Records to use

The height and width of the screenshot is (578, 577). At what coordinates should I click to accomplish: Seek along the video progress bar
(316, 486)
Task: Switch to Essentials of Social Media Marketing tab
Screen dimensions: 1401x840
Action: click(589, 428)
---
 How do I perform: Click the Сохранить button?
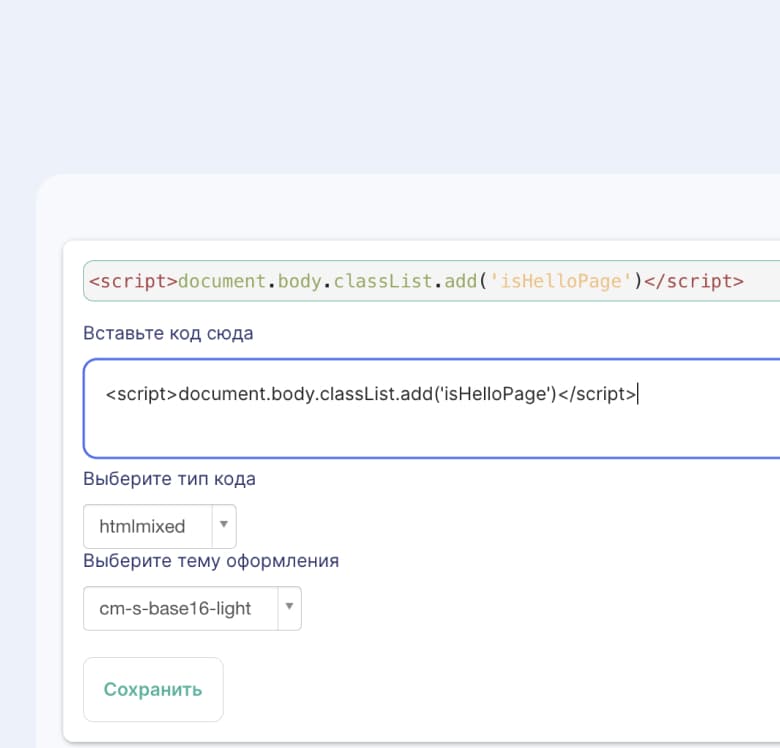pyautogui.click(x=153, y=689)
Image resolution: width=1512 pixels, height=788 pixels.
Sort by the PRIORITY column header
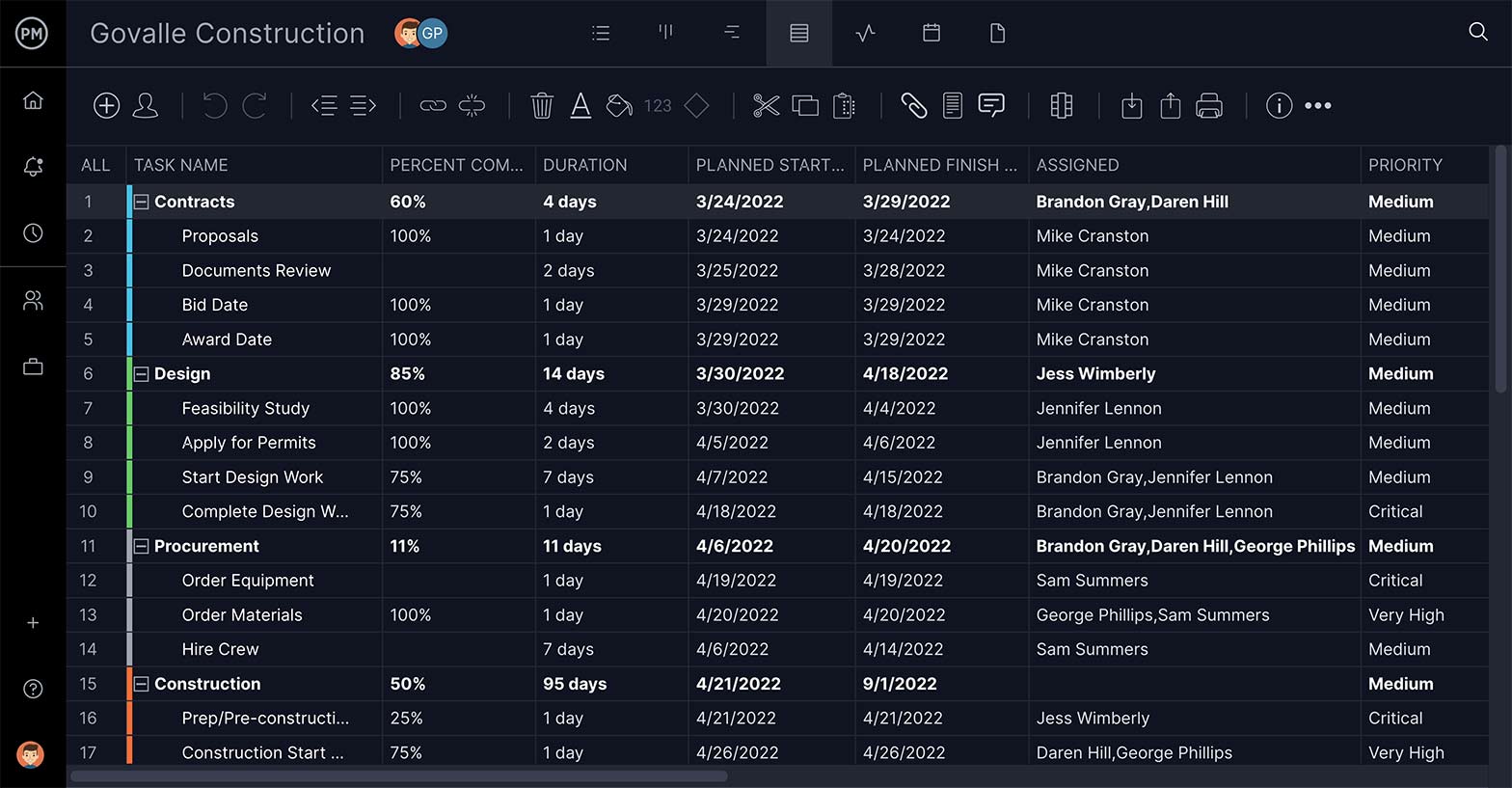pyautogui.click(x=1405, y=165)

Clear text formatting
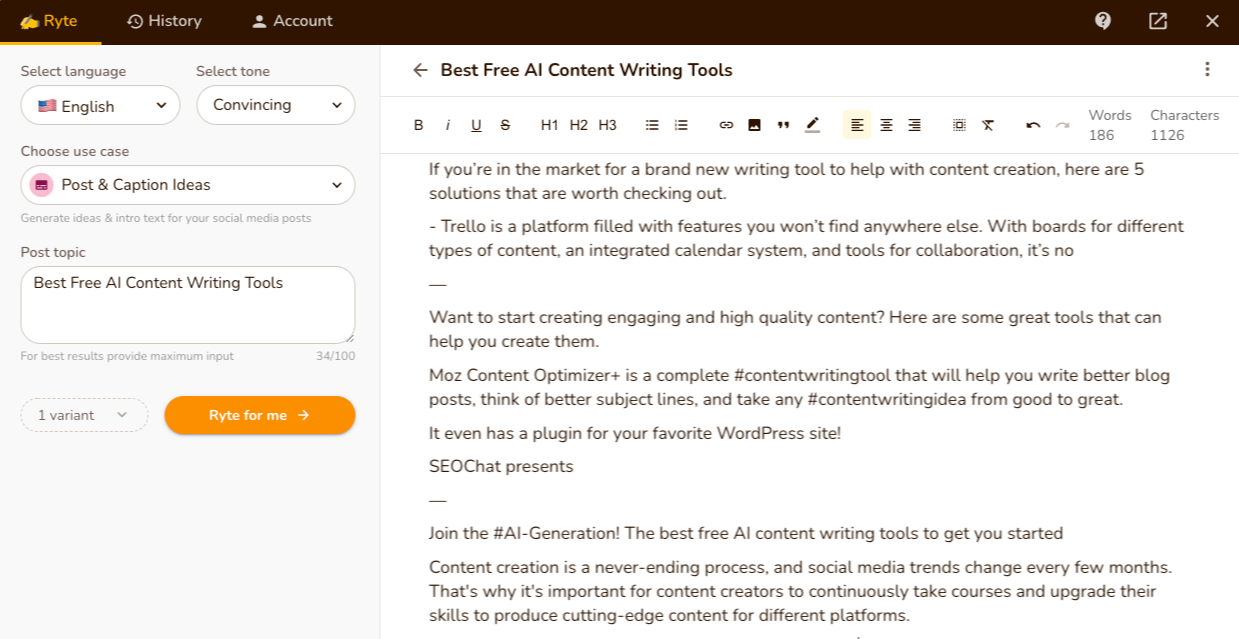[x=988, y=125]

Exercise
Repeat the rows unchanged, starting with the line that contains "The height and" and ending with the line that contains "Action: click(589, 428)".

Task output
The height and width of the screenshot is (578, 577). At what coordinates should I click to accomplish: Seek along the video progress bar
(316, 486)
Task: Switch to Essentials of Social Media Marketing tab
Screen dimensions: 1401x840
Action: click(589, 428)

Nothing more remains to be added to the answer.